Discrete Feynman-Kac Correctors
Mohsin Hasan, Viktor Ohanesian, Artem Gazizov, Yoshua Bengio, Alán Aspuru-Guzik, Roberto Bondesan, Marta Skreta, Kirill Neklyudov
TL;DR
We address the lack of controllability over samples from discrete diffusion models by introducing Discrete Feynman-Kac Correctors (DFKC), a principled inference-time framework based on CTMCs and the Feynman-Kac formalism. DFKC transforms the forward marginals via temperature annealing, product/geometric averaging, or reward tilting and implements these via redesigned rate matrices, enabling unbiased sampling with Sequential Monte Carlo and resampling. The approach is training-free and applicable to masked discrete diffusion, with demonstrations on Ising model sampling, language-model code generation and amortized learning, and reward-guided protein sequence design. The results show efficient temperature control, improved task performance, and enhanced generation quality, pointing to broad practical impact for constrained, reward-aware discrete generation. Future work includes extending to joint continuous-discrete models and combining inference-time corrections with reward fine-tuning.
Abstract
Discrete diffusion models have recently emerged as a promising alternative to the autoregressive approach for generating discrete sequences. Sample generation via gradual denoising or demasking processes allows them to capture hierarchical non-sequential interdependencies in the data. These custom processes, however, do not assume a flexible control over the distribution of generated samples. We propose Discrete Feynman-Kac Correctors, a framework that allows for controlling the generated distribution of discrete masked diffusion models at inference time. We derive Sequential Monte Carlo (SMC) algorithms that, given a trained discrete diffusion model, control the temperature of the sampled distribution (i.e. perform annealing), sample from the product of marginals of several diffusion processes (e.g. differently conditioned processes), and sample from the product of the marginal with an external reward function, producing likely samples from the target distribution that also have high reward.
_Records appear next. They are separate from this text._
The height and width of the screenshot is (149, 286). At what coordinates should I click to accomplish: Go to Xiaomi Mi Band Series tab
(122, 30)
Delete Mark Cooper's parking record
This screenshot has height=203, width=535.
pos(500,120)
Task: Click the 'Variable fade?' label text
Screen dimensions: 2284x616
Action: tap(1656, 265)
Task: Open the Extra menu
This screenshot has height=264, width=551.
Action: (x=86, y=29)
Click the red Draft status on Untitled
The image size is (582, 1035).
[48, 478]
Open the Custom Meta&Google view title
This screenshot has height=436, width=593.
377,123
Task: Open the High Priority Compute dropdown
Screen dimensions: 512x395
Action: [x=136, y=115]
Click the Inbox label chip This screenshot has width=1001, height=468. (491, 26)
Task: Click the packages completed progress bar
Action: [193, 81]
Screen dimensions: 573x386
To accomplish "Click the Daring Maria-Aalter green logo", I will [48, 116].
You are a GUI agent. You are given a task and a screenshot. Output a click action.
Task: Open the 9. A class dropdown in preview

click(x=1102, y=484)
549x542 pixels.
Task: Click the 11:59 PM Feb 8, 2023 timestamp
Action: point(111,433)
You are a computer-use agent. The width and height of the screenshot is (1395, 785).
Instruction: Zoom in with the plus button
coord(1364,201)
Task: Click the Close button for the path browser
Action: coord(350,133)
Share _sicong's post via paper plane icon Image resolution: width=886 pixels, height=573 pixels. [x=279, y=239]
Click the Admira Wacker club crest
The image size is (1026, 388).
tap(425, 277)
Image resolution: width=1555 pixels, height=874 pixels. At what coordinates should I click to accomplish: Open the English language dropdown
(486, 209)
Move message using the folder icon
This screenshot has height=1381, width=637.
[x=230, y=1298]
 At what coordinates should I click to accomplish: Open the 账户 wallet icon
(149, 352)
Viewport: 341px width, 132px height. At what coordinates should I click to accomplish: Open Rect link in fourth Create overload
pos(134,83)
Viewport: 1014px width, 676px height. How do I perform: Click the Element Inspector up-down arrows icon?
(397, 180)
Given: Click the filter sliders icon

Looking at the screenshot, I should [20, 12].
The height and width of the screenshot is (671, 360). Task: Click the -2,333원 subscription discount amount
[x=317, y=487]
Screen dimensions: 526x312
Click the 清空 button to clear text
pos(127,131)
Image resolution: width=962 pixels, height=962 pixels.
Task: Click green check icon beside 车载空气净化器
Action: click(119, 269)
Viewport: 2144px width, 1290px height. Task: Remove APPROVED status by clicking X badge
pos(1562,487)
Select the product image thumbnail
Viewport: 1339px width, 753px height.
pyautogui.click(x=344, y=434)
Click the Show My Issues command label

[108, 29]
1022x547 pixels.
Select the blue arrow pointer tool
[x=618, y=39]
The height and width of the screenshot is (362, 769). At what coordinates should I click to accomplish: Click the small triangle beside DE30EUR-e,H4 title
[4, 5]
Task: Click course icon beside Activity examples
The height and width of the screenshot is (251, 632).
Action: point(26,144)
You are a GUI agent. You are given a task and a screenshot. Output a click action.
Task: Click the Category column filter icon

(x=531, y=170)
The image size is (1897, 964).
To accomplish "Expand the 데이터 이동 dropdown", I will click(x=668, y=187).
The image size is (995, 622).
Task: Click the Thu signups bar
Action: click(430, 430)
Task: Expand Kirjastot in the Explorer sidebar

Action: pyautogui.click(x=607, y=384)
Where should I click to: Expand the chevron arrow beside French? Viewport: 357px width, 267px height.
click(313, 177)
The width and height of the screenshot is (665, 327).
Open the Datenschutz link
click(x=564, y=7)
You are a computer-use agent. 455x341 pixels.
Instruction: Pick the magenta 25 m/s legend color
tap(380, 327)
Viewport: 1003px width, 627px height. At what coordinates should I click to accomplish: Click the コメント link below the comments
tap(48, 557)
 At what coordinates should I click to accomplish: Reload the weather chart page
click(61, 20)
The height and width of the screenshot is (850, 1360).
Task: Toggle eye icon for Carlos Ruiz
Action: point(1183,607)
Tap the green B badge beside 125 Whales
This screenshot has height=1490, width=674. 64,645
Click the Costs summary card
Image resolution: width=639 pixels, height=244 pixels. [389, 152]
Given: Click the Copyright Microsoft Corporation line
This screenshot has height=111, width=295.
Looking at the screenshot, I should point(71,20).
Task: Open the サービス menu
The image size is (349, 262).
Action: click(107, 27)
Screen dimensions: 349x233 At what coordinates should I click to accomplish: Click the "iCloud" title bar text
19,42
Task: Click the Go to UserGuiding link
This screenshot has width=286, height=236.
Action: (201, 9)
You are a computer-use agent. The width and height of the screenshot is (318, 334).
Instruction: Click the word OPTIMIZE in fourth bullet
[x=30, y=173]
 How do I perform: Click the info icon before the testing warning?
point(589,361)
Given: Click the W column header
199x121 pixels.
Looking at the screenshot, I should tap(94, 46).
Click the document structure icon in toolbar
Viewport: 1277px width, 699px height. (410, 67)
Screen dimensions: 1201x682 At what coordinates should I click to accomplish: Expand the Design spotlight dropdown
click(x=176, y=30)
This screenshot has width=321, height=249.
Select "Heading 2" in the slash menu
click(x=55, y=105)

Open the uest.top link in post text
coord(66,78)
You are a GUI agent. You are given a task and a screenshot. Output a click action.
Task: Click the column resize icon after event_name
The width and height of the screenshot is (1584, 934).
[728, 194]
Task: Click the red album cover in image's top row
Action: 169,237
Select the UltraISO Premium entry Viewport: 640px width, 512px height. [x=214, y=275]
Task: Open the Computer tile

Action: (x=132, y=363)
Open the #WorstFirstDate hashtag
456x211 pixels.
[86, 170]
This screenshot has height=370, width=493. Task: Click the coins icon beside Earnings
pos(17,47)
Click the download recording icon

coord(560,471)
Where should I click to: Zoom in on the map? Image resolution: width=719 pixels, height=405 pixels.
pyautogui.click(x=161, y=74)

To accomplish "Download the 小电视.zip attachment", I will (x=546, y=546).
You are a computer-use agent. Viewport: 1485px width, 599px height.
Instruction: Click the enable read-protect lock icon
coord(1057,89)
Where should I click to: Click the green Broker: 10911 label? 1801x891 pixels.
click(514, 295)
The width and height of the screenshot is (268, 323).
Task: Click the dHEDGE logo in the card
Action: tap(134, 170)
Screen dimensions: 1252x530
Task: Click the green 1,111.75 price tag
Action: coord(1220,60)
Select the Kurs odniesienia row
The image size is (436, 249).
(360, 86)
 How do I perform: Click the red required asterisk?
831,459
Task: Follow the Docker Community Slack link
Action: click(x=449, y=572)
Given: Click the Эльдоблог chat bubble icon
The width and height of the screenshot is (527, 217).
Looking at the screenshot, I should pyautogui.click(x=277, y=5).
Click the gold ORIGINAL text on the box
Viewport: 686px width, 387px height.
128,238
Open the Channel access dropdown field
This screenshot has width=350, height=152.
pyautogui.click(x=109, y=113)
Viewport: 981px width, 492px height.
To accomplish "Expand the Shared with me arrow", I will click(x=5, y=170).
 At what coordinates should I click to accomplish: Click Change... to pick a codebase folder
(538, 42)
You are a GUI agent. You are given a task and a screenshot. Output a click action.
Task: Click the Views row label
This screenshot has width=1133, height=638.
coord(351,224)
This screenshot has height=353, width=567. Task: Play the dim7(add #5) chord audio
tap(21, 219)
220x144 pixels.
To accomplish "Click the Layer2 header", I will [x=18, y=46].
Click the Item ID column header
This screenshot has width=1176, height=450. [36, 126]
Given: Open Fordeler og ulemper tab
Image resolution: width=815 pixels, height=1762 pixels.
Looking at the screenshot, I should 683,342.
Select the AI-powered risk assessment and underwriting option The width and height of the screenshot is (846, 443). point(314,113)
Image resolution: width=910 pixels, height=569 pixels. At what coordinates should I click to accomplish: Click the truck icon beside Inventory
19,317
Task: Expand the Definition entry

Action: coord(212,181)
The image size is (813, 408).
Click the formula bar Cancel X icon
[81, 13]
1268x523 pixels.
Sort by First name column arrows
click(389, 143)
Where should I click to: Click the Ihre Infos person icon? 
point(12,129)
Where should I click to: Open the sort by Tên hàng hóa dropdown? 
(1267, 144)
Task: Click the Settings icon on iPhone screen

Notably, our framework does not require any training of additional models or fine-tuning of the original model. We illustrate the utility of our framework in several applications including: efficient sampling from the annealed Boltzmann distribution of the Ising model, improving the performance of language models for code generation and amortized learning, as well as reward-tilted protein sequence generation.